* [Set problem 1] In the entries, change "clock icon" to "timer icon" in the lines starting with the line that contains "The image size is (1200, 675)." and going on through the line that contains "coord(1157,142)". Give back only those lines, with everything else left the same.

══ Document text

Solving Network Stability Issues with Cilium
Challenge
Sicredi is Brazil’s first credit union with more than 120 years of experience in the business and over 7.5 million members. With more than 300 products and services in the Sicredi operating model, the funds raised are reinvested in the region. Thus, Sicredi positively impacts the community, stimulating income generation and sustainable growth.
The Sicredi platform team initially developed their Kubernetes platform using Flannel and then Weave as their CNI for networking. However, they soon encountered challenges, including networking and infrastructure issues that caused significant problems in production, like network outages. Recognizing these issues, they began searching for a potential solution to fix their problems.
Solution
After an extensive evaluation, the Sicredi platform team chose Cilium to address the performance and networking issues they encountered. They selected Cilium for its performance and use of eBPF as they were seeking a performant and stable networking solution. They were simultaneously evaluating service mesh solutions and liked that Cilium also had a service mesh built in.
Impact
With Cilium, Sicredi has a stable and reliable network to build their platform on. Cilium has also given them the ability to run the same applications across multiple data centers and their cloud provider with Cluster Mesh. These have facilitated the deployment of an increasing number of microservices, which in turn has given them the capacity to easily create new capabilities for their business and serve their customers better.
By the numbers
500+
Kubernetes nodes
4000+
Apps on the infrastructure
13000+
Instant payment transactions/minute
Solving Network Stability Issues with Cilium
Sicredi has a dedicated platform engineering team of five individuals tasked with overseeing their Kubernetes platform. This platform operates across both OpenStack servers in three on-premise data centers and EKS on AWS.

════

* [Set problem 2] Reproduce word for word the part of the Sicredi and Cilium text starting with "The Sicredi platform team initially" and going on through "fix their problems.".

══ Stored records

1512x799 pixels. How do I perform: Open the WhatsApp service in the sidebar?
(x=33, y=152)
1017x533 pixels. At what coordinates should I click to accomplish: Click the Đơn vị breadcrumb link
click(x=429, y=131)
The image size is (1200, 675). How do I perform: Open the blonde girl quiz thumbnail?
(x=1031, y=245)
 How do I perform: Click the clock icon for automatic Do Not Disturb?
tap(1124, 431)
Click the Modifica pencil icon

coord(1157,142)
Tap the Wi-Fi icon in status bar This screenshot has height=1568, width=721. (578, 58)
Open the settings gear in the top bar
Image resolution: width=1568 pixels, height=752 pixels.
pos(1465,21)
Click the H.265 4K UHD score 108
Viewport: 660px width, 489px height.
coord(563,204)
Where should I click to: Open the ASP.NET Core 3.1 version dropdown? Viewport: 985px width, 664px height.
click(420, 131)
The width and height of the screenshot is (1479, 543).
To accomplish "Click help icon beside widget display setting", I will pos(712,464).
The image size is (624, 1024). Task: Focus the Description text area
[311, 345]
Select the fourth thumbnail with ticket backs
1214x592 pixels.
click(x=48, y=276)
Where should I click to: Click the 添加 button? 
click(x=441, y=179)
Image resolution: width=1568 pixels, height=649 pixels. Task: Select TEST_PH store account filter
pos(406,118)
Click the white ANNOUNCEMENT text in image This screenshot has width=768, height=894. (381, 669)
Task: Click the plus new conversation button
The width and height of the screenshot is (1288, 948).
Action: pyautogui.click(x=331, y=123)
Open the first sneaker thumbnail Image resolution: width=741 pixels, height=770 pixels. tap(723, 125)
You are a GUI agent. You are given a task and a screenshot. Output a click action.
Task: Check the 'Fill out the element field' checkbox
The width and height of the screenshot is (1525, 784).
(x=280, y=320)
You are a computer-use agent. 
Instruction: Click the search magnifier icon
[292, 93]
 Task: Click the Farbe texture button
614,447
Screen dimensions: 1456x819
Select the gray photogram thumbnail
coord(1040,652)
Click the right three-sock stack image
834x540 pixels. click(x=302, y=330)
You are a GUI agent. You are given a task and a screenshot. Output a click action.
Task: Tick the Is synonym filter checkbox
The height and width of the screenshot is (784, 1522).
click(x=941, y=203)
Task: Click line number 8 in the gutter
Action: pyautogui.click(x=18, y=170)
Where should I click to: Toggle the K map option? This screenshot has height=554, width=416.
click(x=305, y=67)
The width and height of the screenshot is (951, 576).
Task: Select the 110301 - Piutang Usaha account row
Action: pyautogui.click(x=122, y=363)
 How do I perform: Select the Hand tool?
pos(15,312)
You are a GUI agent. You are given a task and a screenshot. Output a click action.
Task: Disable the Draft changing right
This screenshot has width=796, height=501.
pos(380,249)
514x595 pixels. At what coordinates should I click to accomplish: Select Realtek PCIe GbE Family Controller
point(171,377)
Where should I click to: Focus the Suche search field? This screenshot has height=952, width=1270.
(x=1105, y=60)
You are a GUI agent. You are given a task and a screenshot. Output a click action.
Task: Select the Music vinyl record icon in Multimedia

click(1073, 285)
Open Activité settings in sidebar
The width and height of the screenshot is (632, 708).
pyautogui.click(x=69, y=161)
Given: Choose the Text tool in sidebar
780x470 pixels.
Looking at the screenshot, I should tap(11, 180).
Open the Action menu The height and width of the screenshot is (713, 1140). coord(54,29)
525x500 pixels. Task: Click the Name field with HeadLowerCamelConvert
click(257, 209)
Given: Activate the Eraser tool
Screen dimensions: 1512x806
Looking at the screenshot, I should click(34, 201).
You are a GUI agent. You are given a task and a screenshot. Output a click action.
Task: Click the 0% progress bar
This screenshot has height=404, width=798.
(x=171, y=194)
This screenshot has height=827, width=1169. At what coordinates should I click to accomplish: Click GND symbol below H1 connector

════

* [Worked answer 1]
The image size is (1200, 675). How do I perform: Open the blonde girl quiz thumbnail?
(x=1031, y=245)
 How do I perform: Click the timer icon for automatic Do Not Disturb?
tap(1124, 431)
Click the Modifica pencil icon

coord(1157,142)

* [Worked answer 2]
The Sicredi platform team initially developed their Kubernetes platform using Flannel and then Weave as their CNI for networking. However, they soon encountered challenges, including networking and infrastructure issues that caused significant problems in production, like network outages. Recognizing these issues, they began searching for a potential solution to fix their problems.